Opisany przypadek kliniczny budzi szereg kontrowersji.

Po pierwsze, czy etyczne jest proponować choremu obciążające leczenie chemiczne pierwszego rzutu przy tak złym rokowaniu?

- Szansa uzyskania poprawy w uogólnionym drobnokomórkowym raka płuca wynosi około 60%. Leczenie przeciwnowotworowe przynosi ponadto kilkumiesięczne wydłużenie spodziewanego przeżycia (1,5 miesiąca w stosunku do 9-11 miesięcy). Stosowana terapia może wiązać się jednak ze znacznymi działaniami niepożądanymi (w tym zgonem) a jej wartość dodana niejednokrotnie ograniczona jest do czasu trwania leczenia (efekt wyczerpuje się po kilku-kilkunastu tygodniach od zakończenia chemioterapii). Z uwagi na fakt, iż u większości chorych poprawa kliniczna przewyższa prawdopodobne pogorszenie jakości życia spowodowane cytostatykami wartość terapii należy przedyskutować z chorym.

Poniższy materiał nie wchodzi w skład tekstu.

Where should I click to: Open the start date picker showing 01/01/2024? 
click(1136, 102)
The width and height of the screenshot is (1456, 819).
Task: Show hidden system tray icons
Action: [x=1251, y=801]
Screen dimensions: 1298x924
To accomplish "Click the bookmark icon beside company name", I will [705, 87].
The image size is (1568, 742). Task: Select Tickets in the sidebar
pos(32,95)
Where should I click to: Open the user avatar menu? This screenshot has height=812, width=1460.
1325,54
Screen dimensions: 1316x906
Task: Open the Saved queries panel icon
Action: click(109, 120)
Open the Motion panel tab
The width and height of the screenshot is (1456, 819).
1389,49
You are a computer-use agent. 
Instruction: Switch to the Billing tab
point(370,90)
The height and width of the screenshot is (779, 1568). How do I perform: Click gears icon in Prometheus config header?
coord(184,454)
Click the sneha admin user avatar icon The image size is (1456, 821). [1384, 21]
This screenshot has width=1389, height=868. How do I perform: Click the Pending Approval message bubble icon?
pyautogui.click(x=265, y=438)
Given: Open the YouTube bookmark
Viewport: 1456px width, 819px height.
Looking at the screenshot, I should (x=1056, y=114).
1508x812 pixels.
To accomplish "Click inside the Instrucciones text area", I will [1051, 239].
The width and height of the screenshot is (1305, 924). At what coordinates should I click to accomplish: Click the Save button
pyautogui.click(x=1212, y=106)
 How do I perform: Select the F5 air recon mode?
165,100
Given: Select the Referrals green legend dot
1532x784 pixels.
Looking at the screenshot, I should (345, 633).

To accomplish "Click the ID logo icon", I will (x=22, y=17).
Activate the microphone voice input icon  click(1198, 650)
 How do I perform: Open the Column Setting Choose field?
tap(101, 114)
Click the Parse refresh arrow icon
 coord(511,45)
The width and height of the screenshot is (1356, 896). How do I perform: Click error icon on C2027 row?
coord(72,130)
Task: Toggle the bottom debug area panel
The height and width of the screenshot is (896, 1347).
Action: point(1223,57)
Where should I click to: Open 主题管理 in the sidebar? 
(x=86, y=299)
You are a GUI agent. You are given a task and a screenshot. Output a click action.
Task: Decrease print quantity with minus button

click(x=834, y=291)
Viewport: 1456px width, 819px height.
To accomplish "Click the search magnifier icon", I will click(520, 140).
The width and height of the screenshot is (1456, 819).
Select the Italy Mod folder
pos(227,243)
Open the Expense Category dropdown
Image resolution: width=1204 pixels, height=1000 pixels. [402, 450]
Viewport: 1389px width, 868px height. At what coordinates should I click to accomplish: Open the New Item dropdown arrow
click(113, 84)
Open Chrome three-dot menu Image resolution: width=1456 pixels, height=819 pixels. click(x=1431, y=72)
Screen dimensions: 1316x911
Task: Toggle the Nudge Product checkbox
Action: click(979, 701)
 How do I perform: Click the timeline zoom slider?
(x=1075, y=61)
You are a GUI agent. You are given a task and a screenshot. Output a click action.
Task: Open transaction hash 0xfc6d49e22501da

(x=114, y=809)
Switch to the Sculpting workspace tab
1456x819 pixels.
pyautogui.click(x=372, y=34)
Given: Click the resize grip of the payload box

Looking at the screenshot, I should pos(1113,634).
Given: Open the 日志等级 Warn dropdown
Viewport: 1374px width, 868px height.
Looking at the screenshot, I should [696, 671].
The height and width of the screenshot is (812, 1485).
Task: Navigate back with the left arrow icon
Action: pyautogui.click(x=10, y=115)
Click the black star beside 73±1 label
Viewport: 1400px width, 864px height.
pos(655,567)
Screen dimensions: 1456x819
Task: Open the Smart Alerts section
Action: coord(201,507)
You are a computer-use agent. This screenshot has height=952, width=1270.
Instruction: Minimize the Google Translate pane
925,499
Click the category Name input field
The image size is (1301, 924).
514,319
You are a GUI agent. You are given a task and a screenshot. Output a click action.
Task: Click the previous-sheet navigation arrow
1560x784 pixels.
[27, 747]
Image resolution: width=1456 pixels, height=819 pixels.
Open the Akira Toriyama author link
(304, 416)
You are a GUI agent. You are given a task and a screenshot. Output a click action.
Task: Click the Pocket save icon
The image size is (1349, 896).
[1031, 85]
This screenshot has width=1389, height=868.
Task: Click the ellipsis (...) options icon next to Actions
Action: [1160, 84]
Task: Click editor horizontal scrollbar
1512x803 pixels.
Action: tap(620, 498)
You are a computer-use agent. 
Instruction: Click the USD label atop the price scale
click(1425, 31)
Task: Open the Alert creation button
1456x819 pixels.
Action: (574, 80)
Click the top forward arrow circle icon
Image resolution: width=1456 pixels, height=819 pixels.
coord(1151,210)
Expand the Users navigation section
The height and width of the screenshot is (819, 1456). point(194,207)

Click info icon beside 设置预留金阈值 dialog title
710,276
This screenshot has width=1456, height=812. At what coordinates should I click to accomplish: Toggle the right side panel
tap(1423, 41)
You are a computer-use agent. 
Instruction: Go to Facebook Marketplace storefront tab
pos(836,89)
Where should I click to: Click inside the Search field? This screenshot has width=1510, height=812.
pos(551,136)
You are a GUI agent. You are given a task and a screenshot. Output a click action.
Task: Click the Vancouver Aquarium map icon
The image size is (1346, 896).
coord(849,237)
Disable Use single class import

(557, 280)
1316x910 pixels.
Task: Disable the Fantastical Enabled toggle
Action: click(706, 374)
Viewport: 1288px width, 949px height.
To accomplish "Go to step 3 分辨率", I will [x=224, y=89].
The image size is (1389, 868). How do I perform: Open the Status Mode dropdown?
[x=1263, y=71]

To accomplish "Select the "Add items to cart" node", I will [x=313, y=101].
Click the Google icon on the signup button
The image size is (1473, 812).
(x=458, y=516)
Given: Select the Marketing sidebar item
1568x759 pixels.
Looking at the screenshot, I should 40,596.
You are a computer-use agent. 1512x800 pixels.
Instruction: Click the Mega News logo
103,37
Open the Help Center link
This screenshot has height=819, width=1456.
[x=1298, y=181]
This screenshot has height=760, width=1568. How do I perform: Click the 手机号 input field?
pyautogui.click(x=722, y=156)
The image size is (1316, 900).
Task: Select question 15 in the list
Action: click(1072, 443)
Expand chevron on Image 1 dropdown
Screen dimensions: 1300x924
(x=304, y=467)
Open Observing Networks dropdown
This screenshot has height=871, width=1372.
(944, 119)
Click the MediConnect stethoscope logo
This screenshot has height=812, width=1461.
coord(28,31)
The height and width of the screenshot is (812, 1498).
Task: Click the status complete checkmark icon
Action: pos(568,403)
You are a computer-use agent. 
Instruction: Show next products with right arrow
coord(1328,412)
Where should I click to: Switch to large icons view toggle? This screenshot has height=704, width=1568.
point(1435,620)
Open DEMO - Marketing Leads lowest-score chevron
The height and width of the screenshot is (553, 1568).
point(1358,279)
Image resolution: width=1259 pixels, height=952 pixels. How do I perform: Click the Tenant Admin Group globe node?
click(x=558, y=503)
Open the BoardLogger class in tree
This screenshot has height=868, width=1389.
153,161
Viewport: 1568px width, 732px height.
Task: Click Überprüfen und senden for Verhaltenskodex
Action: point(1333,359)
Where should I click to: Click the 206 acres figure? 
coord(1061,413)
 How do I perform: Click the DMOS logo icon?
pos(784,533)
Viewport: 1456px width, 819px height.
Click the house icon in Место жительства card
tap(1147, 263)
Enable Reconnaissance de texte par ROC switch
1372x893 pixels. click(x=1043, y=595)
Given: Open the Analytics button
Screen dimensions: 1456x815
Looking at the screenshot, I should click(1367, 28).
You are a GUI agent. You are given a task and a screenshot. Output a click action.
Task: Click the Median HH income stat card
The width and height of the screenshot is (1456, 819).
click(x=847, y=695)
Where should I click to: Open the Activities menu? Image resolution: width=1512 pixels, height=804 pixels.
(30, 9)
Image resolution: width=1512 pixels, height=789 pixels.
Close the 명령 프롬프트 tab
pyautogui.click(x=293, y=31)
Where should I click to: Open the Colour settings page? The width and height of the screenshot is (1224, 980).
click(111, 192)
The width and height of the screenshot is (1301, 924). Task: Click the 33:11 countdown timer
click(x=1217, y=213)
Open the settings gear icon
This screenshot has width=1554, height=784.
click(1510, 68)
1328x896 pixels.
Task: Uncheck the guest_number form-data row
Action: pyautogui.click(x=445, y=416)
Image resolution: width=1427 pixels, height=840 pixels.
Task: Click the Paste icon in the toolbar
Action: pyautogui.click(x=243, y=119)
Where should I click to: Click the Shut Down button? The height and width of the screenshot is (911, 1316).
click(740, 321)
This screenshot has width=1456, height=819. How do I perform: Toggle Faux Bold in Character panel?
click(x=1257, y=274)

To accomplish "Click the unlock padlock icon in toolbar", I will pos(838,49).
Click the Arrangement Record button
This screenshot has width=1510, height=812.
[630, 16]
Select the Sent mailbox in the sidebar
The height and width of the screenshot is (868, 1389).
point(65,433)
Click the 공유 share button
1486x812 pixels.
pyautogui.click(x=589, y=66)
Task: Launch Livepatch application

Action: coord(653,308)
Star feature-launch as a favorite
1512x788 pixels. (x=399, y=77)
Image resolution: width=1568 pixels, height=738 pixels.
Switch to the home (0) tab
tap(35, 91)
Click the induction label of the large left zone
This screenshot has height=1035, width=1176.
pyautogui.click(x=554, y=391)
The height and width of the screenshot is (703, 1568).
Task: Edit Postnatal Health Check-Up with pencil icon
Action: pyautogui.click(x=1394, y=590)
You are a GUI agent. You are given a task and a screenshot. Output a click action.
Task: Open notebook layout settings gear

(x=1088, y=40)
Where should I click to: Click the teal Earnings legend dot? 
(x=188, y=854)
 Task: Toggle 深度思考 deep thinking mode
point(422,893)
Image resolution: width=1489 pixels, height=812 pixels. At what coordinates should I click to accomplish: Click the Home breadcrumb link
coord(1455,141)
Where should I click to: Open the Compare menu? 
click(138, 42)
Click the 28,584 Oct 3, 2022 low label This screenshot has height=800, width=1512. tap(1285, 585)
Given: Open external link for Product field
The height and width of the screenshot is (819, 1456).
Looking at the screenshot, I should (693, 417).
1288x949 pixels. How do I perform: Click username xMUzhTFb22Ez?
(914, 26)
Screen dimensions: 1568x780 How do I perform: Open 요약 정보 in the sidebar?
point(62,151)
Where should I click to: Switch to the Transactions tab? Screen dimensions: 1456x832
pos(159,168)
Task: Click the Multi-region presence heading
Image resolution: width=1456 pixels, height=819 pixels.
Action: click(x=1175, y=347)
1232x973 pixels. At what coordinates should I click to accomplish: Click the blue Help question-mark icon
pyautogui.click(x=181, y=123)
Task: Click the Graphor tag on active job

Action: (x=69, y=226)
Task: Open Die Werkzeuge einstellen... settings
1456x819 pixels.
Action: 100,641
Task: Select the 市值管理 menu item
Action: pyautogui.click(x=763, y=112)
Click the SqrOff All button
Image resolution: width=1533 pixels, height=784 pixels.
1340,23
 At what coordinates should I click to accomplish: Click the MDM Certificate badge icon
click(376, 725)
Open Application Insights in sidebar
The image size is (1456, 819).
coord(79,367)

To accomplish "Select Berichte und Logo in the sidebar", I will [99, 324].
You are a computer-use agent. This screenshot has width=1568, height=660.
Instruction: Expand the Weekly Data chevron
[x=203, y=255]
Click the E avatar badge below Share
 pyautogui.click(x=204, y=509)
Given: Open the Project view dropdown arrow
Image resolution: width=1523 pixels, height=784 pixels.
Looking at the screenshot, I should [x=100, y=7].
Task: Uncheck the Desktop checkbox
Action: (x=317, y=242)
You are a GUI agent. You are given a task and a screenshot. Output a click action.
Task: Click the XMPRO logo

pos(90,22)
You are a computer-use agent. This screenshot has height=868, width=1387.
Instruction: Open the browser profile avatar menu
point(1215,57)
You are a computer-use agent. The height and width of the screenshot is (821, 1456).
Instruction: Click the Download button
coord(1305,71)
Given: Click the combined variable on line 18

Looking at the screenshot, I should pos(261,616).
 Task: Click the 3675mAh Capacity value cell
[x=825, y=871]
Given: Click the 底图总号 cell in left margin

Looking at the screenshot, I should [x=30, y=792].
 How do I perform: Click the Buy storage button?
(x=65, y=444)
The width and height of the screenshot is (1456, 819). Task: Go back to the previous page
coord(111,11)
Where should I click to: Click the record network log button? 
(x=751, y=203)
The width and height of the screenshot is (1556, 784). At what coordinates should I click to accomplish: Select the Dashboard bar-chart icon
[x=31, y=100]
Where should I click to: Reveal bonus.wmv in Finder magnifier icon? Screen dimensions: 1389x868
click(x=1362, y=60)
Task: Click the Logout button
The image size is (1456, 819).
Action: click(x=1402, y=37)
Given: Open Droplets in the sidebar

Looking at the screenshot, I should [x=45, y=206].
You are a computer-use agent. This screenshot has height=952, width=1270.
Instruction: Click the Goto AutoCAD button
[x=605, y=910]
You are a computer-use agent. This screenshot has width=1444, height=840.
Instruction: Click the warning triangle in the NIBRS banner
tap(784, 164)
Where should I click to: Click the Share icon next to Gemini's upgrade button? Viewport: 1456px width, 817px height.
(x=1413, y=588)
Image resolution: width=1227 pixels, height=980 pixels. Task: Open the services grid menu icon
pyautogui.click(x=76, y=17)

Po drugie, czy etyczne jest proponowanie leczenia II. rzutu (w opisanym przypadku) w sytuacji niewielkiej szansy odpowiedzi na leczenie (około 15%)?

- Progresja choroby tuż po zakończeniu leczenia I. rzutu jest trudnym momentem dla chorego, który najczęściej uzyskuje poprawę stanu klinicznego podczas stosowanego wcześniej leczenia. Korzyść kliniczna, choć krótkotrwała, podnosi nadzieję pacjenta na skuteczność terapii kolejnej linii i szansę na przeżycie ponad okres statystycznie przewidywany. Jednak z uwagi na fakt, iż terapia II. linii jest przynosi poprawę tylko u kilkunastu procent leczonych a statystyczne wydłużenie mediany przeżycia wynosi około 2 miesiące (1,5 w stosunku do 3,5 miesiąca) decyzję należy podjąć wspólnie z chorym.

Po trzecie, czy należy uszanować wolę chorego w stanie terminalnym odmawiającego przyjęcia leku przeciw duszności jednocześnie ograniczającego jego świadomość?

- W opisanej sytuacji odmawianie intensywnej terapii morfiną spowodowane było prawdopodobnie chęcią spotkania się i pożegnania z żoną. W sytuacji utrzymującej się świadomości pomimo silnej duszności, chory miał prawo do uszanowania jego decyzji.

Po czwarte, czy słuszne etycznie jest stosowanie sedacji u chorych umierających, mimo iż postępowanie takie może przyczynić się do ich wcześniejszej śmierci?

- W tej sytuacji można posiłkować się zasadą podwójnego skutku – celem terapii jest zmniejszenie cierpienia chorego.